(Saved data entries)
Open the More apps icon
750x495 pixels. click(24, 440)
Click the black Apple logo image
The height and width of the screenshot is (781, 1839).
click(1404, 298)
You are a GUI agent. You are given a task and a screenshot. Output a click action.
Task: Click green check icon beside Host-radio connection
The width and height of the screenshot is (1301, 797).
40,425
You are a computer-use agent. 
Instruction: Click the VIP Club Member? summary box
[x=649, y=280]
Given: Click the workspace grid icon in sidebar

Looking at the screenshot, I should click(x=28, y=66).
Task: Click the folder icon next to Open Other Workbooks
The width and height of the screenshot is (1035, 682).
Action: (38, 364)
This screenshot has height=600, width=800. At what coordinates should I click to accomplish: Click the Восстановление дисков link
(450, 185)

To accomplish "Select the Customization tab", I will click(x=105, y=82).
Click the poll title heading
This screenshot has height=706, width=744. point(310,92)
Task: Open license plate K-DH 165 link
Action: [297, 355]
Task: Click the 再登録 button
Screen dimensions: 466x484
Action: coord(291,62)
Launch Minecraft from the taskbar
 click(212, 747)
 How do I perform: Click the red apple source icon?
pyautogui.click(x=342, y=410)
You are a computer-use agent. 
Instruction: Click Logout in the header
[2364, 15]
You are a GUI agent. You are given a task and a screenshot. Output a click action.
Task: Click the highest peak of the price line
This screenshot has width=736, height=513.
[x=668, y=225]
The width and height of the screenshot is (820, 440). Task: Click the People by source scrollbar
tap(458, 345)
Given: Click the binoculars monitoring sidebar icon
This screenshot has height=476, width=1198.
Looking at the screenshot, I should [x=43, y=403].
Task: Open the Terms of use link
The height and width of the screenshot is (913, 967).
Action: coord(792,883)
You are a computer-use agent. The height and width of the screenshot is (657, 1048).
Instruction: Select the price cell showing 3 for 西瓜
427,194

■ **What needs to be done**
Each record is to be retyped exactly as written.

■ **Solution to this exercise**
Open the More apps icon
750x495 pixels. click(24, 440)
Click the black Apple logo image
The height and width of the screenshot is (781, 1839).
click(1404, 298)
You are a GUI agent. You are given a task and a screenshot. Output a click action.
Task: Click green check icon beside Host-radio connection
The width and height of the screenshot is (1301, 797).
40,425
You are a computer-use agent. 
Instruction: Click the VIP Club Member? summary box
[x=649, y=280]
Given: Click the workspace grid icon in sidebar

Looking at the screenshot, I should click(x=28, y=66).
Task: Click the folder icon next to Open Other Workbooks
The width and height of the screenshot is (1035, 682).
Action: (38, 364)
This screenshot has height=600, width=800. At what coordinates should I click to accomplish: Click the Восстановление дисков link
(450, 185)

To accomplish "Select the Customization tab", I will click(x=105, y=82).
Click the poll title heading
This screenshot has height=706, width=744. point(310,92)
Task: Open license plate K-DH 165 link
Action: [297, 355]
Task: Click the 再登録 button
Screen dimensions: 466x484
Action: coord(291,62)
Launch Minecraft from the taskbar
 click(212, 747)
 How do I perform: Click the red apple source icon?
pyautogui.click(x=342, y=410)
You are a computer-use agent. 
Instruction: Click Logout in the header
[2364, 15]
You are a GUI agent. You are given a task and a screenshot. Output a click action.
Task: Click the highest peak of the price line
This screenshot has width=736, height=513.
[x=668, y=225]
The width and height of the screenshot is (820, 440). Task: Click the People by source scrollbar
tap(458, 345)
Given: Click the binoculars monitoring sidebar icon
This screenshot has height=476, width=1198.
Looking at the screenshot, I should [x=43, y=403].
Task: Open the Terms of use link
The height and width of the screenshot is (913, 967).
Action: coord(792,883)
You are a computer-use agent. The height and width of the screenshot is (657, 1048).
Instruction: Select the price cell showing 3 for 西瓜
427,194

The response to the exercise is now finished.